How can a young man, who want to venture into the rice farming business for the first time ever be motivated to step forward when we have a “Hitler” in the rice trade? He is the future and if the incentives are not there to support him, then the future of this industry is bleak.
To support the small scale rice farmers, I hereby offer the following solution that must be led by the state in a kind of public/private partnership (flavor of the day) to mitigate these risk exposures.
1. The Government must set up a few Rice Co-operatives similar to a very successful model at Vergenogen;
2. They can procure four smal (5 tonnes) rice mills in a phased manner and set them up with a geographic bias, in the main rice growing areas (Essequibo Coast, Upper Corentyne, MMA areas, West Coast, etc).
3. These mills shall be owned by the Government but leased to the Co-operatives on a lease purchase agreement, whereby every year the Co-operatives have to pay the state a fixed amount until the investment capital is recovered.
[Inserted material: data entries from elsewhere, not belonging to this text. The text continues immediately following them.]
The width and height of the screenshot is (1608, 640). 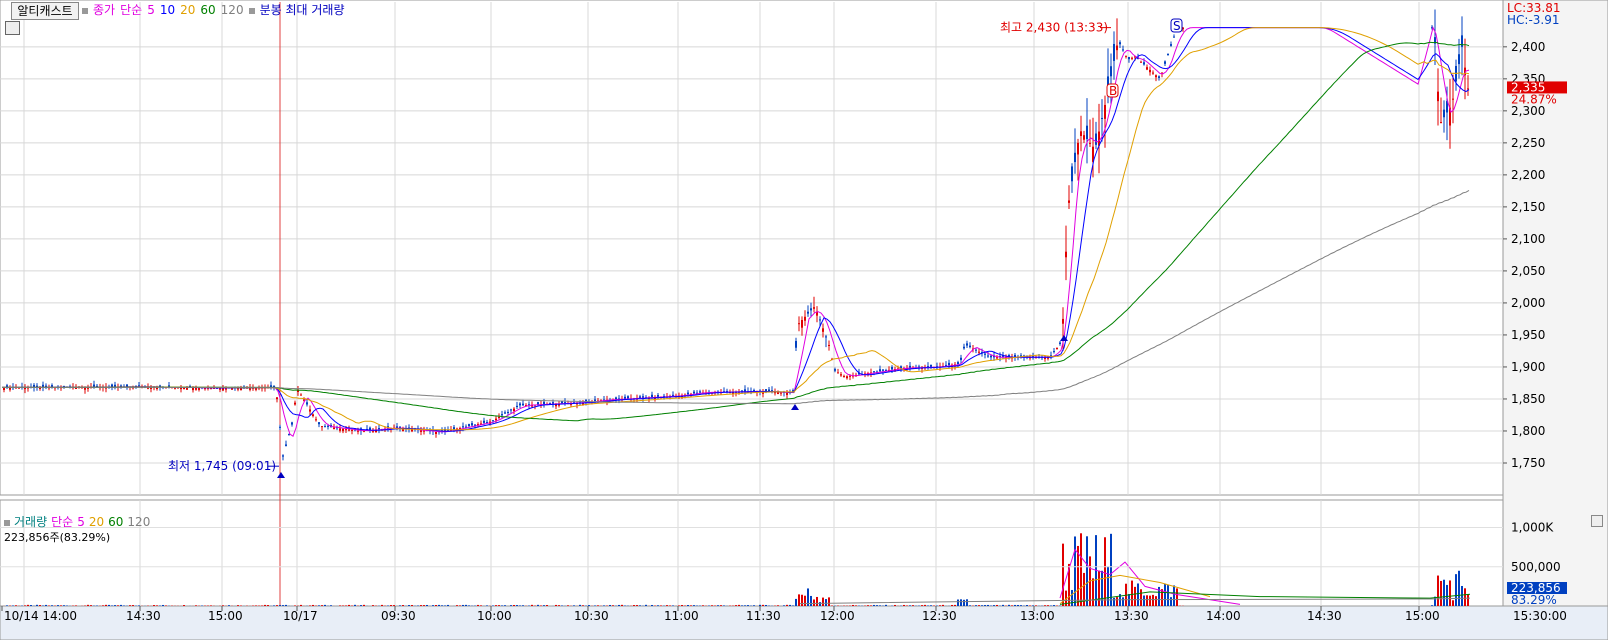 I want to click on price-tick-label: 1,900, so click(x=1528, y=367).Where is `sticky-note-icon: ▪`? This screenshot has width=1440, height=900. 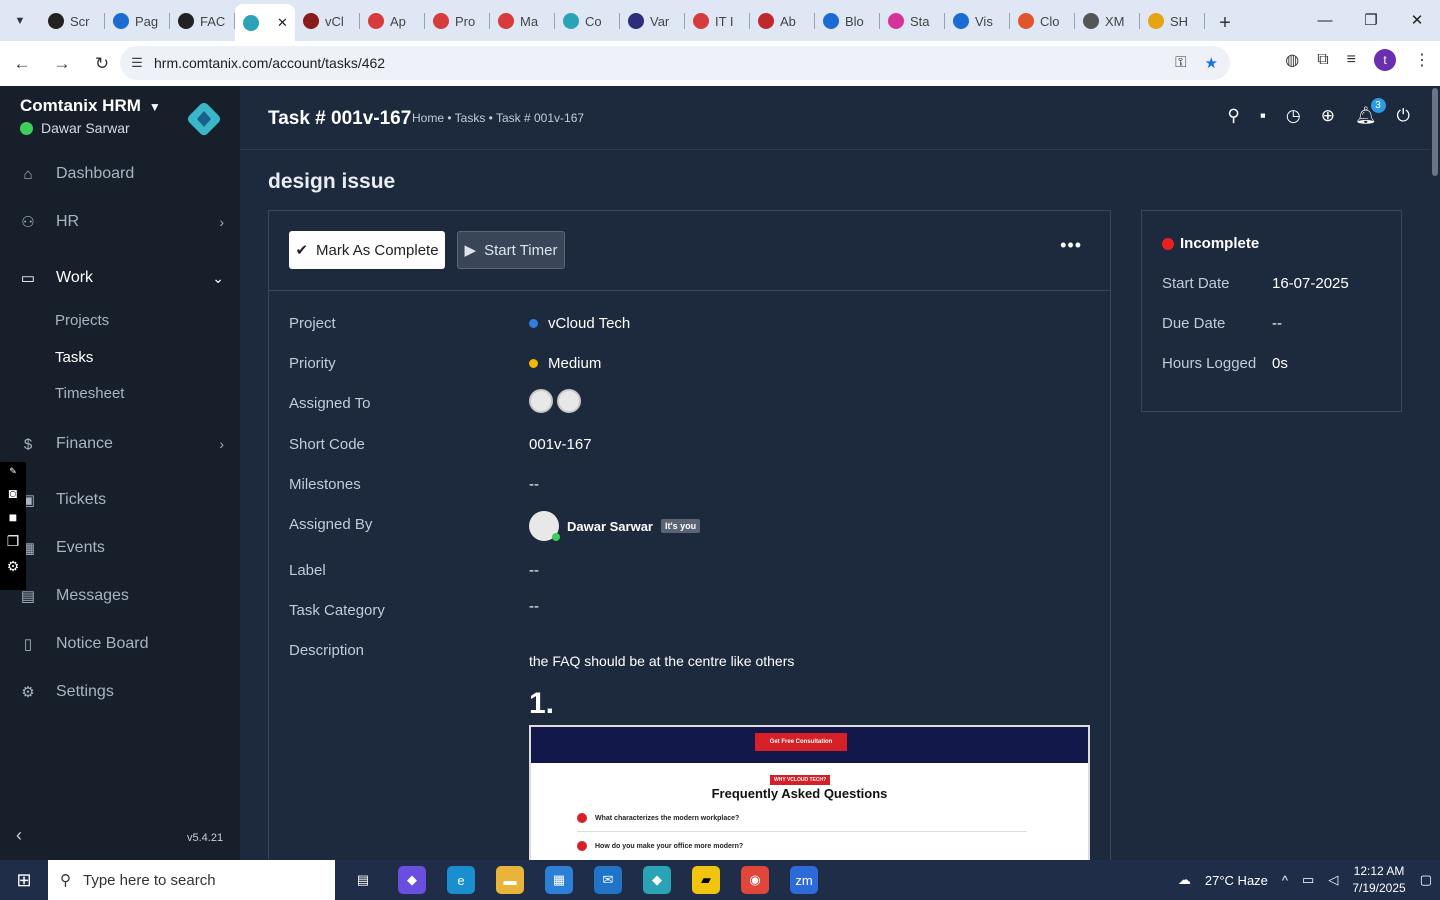 sticky-note-icon: ▪ is located at coordinates (1263, 116).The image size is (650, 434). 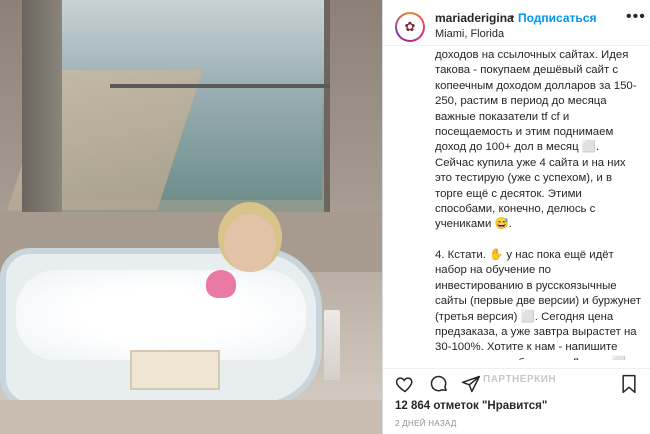 I want to click on floor, so click(x=191, y=417).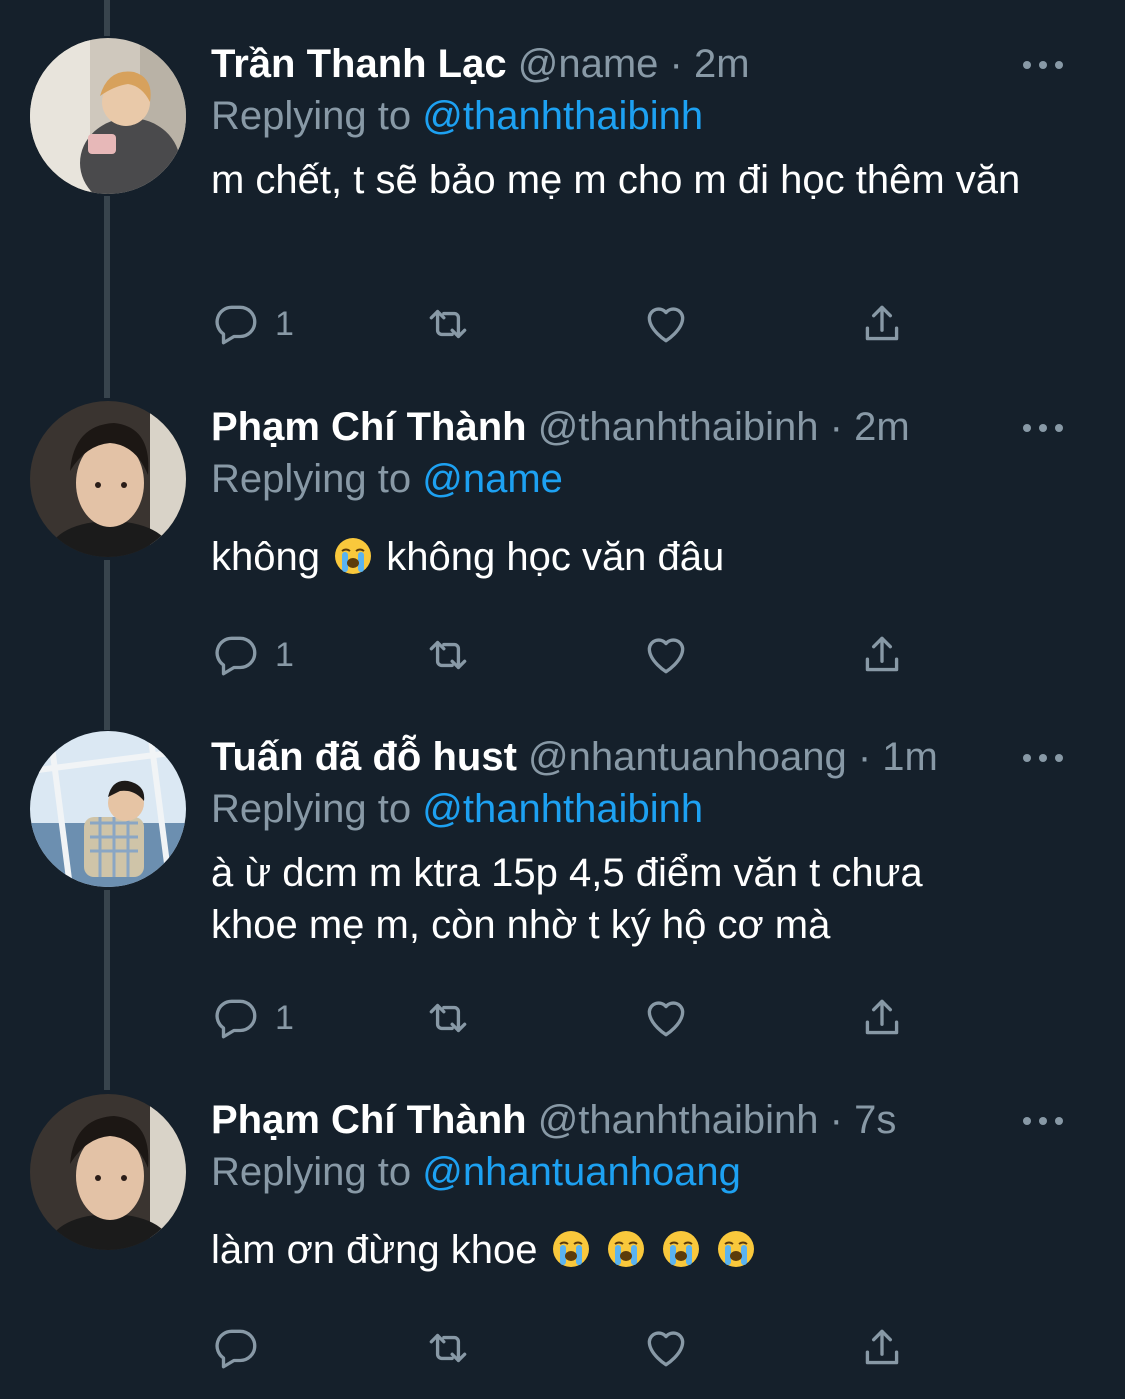 The height and width of the screenshot is (1399, 1125). I want to click on tweet-header: Tuấn đã đỗ hust @nhantuanhoang · 1m, so click(648, 757).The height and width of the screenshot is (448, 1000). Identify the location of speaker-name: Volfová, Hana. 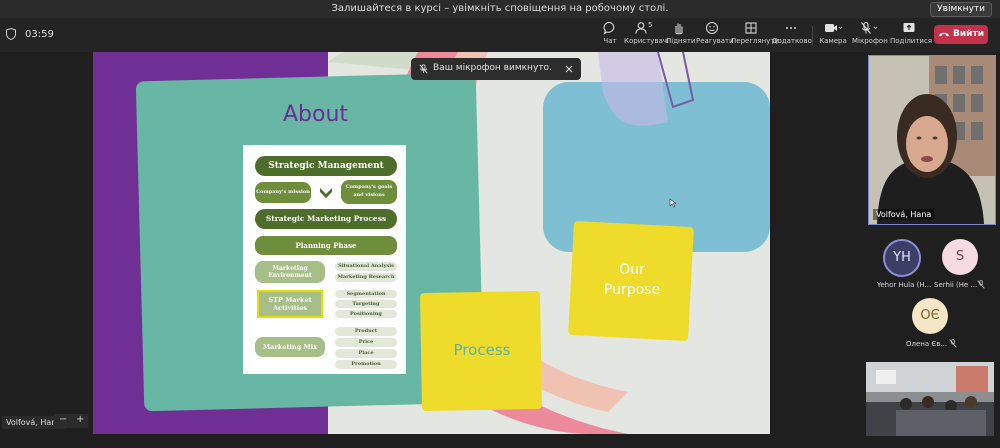
(904, 214).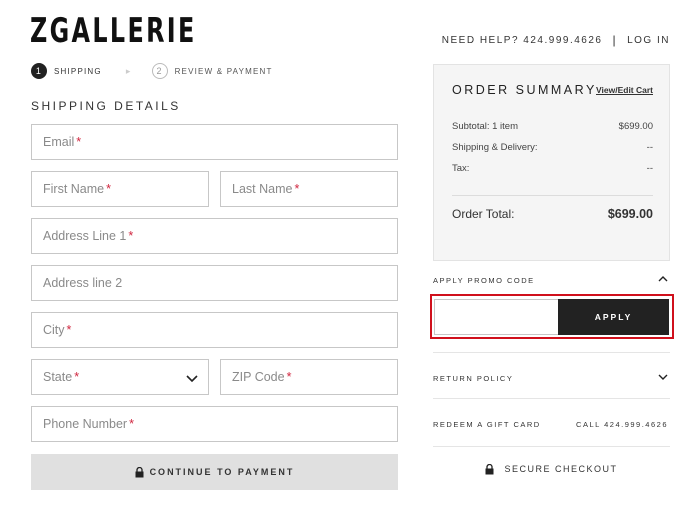  Describe the element at coordinates (636, 126) in the screenshot. I see `summary-row-value: $699.00` at that location.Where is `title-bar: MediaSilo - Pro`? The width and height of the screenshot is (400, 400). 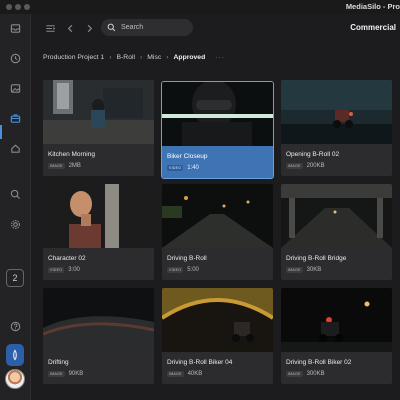
title-bar: MediaSilo - Pro is located at coordinates (200, 7).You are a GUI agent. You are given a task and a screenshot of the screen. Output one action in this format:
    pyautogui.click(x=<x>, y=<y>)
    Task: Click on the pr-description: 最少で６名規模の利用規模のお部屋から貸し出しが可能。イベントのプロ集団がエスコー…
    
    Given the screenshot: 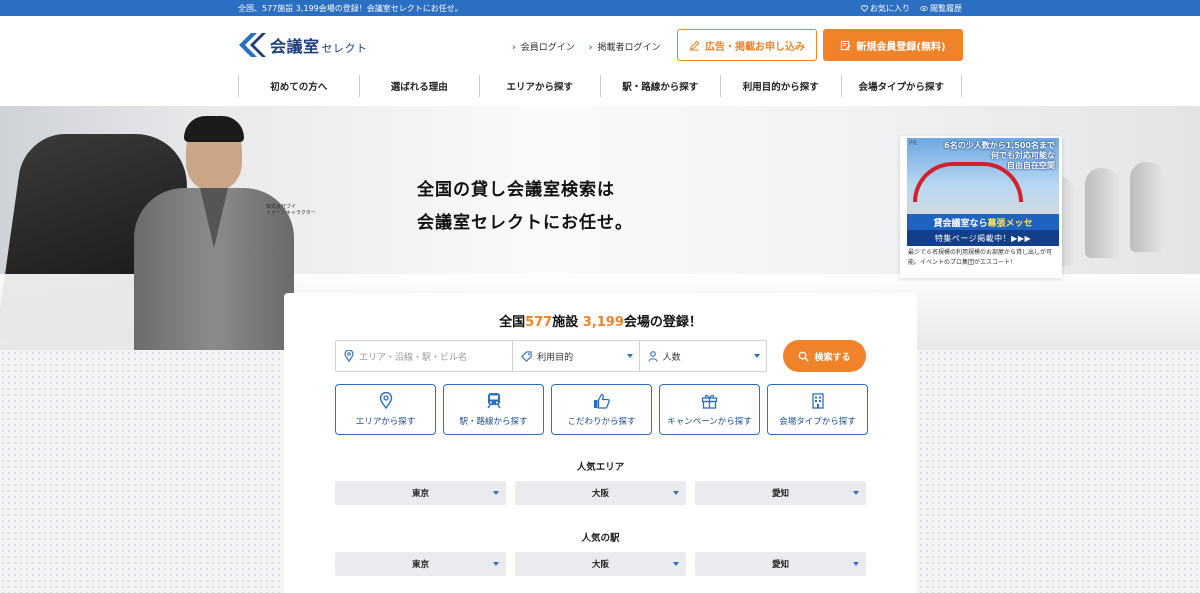 What is the action you would take?
    pyautogui.click(x=980, y=258)
    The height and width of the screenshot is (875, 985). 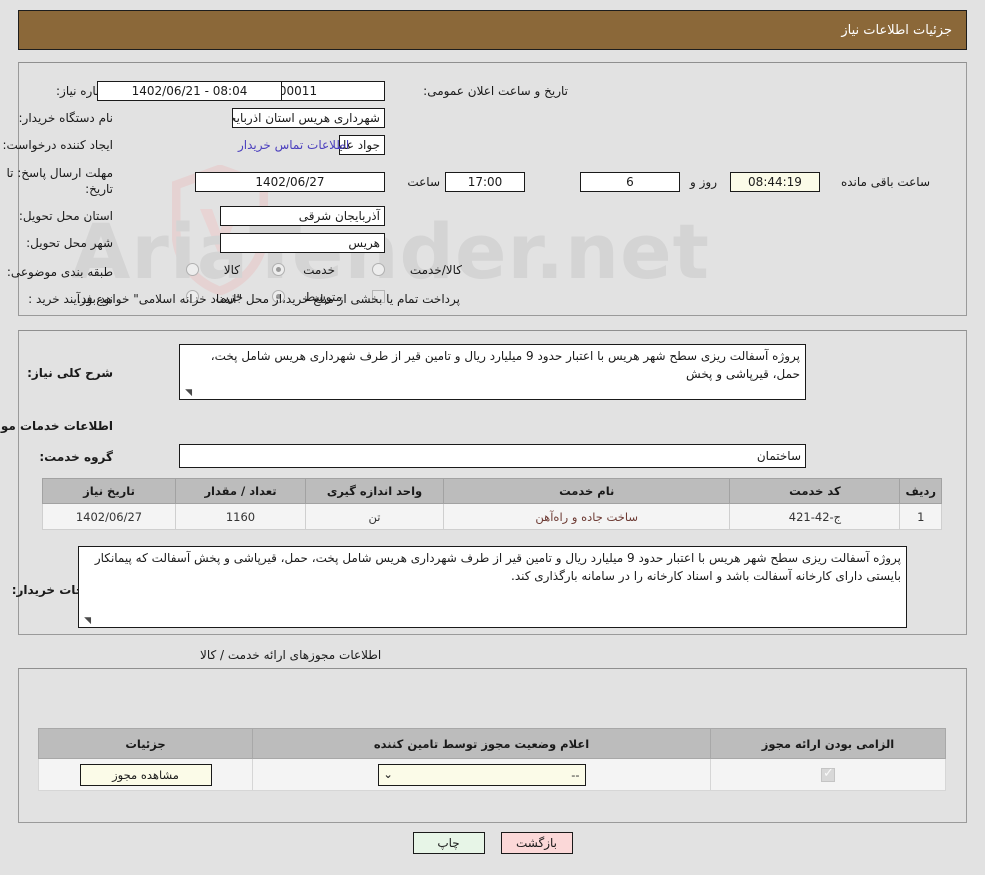 I want to click on chevron-down-icon: ⌄, so click(x=388, y=774).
4. The mills will then be bought for a negligible fee by the Co-operatives, from the Government.
5. The Co-operatives will secure these x thousand of dollars by keeping one bag of paddy for every 50 bags of paddy milled per farmer/member.
6. In exchange for that one bag of paddy, the rice farmer is given an additional share in the Co-operatives, which is certified with a share certificate.
7. These Co-operatives shall have annual audits and annual elections of its executives and must operate in accordance with the law or the state shall move in to protect their investment, so those in charge of the Co-operatives will have a responsibility to behave in the spirit of good corporate governance.
8. All members (regardless of acreage under their control) will be allowed to mill a fixed number of bags of paddy based on the capacity of the mill.
9. These farmers will be paid cash seven days after the delivery of the paddy.
10. The milled rice will be sold to the NGMC which will pay for the rice immediately as a result of a Government grant to the NGMC
11. This seed capital which was provided for by the state shall act as a revolving fund for the NGMC to continue funding the project throughout the life cycle.
12. The NGMC will sell the milled rice to the local market for immediate cash or to the Government for immediate cash.
If one is to look at the cash flow cycle, the farmer will have access to his cash seven days after delivery to the mill. This is what a Government should be doing for its people, helping out with public policy in service to the people, not talk and more talk.
This is the kind of tri-sectoral economy Dr Jagan advocated for in 1992. However, it was convenient for the capitalists who are in charge now, to thrown out all his ideals for their personal financial enrichment. The people voted for the ruling political class on the principle that they will serve mainly the vested interest of the working and peasant class. The deception is alive and well as the ungratefulness and opportunism manifest itself on a daily basis as the ruling class panders to their flavor of the day – (MRL and their associated bourgeoisie class).
Time will reveal who is the political sponsors of MRL and I trust the rice farmers will wake up to realise who are their friends and who are their “Brutus” as they continue to suffer at the hands of delinquent members of the business class, whom are now the masters of the ruling political class.